+++ MATERIALS PROVIDED +++

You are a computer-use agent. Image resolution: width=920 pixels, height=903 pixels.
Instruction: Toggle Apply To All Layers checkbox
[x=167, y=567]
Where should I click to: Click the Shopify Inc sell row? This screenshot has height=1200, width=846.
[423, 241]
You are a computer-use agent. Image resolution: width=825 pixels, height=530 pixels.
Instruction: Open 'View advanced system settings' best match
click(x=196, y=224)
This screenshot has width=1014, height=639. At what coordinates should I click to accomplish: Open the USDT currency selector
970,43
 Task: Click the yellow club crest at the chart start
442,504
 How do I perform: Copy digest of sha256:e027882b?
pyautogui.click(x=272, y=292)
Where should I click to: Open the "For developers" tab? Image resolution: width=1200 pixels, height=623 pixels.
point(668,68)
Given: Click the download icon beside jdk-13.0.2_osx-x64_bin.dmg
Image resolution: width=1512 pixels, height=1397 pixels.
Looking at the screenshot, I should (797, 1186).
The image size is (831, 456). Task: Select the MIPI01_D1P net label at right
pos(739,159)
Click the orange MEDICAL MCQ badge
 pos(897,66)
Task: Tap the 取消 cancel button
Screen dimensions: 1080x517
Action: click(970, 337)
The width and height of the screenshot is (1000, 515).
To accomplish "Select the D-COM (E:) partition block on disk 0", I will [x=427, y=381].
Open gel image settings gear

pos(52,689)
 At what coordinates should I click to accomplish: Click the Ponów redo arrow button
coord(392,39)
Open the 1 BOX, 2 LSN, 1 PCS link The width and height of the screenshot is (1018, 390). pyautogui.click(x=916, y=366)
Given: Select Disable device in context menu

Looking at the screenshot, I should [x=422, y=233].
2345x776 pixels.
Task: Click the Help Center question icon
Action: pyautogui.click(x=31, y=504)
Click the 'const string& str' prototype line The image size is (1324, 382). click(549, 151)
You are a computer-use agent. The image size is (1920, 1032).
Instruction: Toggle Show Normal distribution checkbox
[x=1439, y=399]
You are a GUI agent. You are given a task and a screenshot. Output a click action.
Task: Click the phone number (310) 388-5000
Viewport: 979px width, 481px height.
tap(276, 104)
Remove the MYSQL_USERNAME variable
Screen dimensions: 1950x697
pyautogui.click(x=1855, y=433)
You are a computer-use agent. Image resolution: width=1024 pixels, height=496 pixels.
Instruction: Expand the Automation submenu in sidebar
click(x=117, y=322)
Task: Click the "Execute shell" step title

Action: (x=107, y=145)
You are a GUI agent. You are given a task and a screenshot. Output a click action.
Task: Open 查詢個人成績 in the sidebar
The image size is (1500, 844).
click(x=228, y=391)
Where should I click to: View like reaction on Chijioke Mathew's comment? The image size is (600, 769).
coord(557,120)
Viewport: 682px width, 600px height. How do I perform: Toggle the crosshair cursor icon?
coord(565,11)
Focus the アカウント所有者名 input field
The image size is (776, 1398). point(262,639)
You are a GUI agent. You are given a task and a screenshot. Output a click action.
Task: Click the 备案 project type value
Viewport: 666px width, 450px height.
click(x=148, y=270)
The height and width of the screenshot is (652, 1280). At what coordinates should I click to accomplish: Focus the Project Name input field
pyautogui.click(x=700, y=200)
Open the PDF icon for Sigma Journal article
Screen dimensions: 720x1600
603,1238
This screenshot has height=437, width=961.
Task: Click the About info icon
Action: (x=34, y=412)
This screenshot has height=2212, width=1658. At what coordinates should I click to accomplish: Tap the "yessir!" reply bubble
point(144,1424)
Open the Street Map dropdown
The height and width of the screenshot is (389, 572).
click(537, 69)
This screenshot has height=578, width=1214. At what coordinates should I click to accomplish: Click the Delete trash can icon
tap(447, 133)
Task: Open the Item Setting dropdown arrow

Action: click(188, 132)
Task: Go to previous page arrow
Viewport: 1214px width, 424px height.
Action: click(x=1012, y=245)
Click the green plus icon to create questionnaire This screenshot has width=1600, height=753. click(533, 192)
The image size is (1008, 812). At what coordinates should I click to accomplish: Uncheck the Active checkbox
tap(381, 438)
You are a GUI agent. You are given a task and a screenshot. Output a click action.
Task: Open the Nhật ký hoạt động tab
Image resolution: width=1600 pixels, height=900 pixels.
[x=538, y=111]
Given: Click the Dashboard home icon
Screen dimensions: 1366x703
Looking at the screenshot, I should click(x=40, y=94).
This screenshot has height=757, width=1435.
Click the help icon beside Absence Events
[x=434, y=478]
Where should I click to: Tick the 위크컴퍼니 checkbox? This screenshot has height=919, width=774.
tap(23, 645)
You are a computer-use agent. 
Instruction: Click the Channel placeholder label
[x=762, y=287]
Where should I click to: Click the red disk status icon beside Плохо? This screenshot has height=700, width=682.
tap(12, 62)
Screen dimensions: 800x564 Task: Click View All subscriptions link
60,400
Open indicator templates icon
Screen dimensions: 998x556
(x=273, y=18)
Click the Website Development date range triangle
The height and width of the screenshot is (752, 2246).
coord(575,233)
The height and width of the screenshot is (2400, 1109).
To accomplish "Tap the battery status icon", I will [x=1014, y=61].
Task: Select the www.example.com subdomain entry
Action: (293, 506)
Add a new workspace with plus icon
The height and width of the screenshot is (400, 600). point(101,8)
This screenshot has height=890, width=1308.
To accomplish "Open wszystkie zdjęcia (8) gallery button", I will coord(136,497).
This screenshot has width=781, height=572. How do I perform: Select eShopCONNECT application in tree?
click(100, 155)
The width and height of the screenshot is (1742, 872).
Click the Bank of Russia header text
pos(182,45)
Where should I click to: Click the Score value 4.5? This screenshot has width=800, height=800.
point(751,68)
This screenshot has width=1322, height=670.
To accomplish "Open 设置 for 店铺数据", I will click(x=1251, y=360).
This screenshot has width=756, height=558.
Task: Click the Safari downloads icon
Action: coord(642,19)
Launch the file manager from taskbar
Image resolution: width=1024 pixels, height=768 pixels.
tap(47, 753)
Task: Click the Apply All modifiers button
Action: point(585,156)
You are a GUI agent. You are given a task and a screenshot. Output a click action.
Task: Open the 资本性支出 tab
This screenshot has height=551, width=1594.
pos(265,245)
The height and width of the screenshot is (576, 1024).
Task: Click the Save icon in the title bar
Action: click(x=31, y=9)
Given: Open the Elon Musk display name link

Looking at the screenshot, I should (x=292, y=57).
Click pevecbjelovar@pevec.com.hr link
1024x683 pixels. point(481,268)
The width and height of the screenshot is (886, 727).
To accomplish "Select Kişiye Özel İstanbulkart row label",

+++

TASK REQUIREMENTS: The required answer is the exact run of lines above starting at the line with "The width and height of the screenshot is (1742, 872)." and ending at the line with "Launch the file manager from taskbar", with both ends present.

RESPONSE BOX:
The width and height of the screenshot is (1742, 872).
Click the Bank of Russia header text
pos(182,45)
Where should I click to: Click the Score value 4.5? This screenshot has width=800, height=800.
point(751,68)
This screenshot has width=1322, height=670.
To accomplish "Open 设置 for 店铺数据", I will click(x=1251, y=360).
This screenshot has width=756, height=558.
Task: Click the Safari downloads icon
Action: coord(642,19)
Launch the file manager from taskbar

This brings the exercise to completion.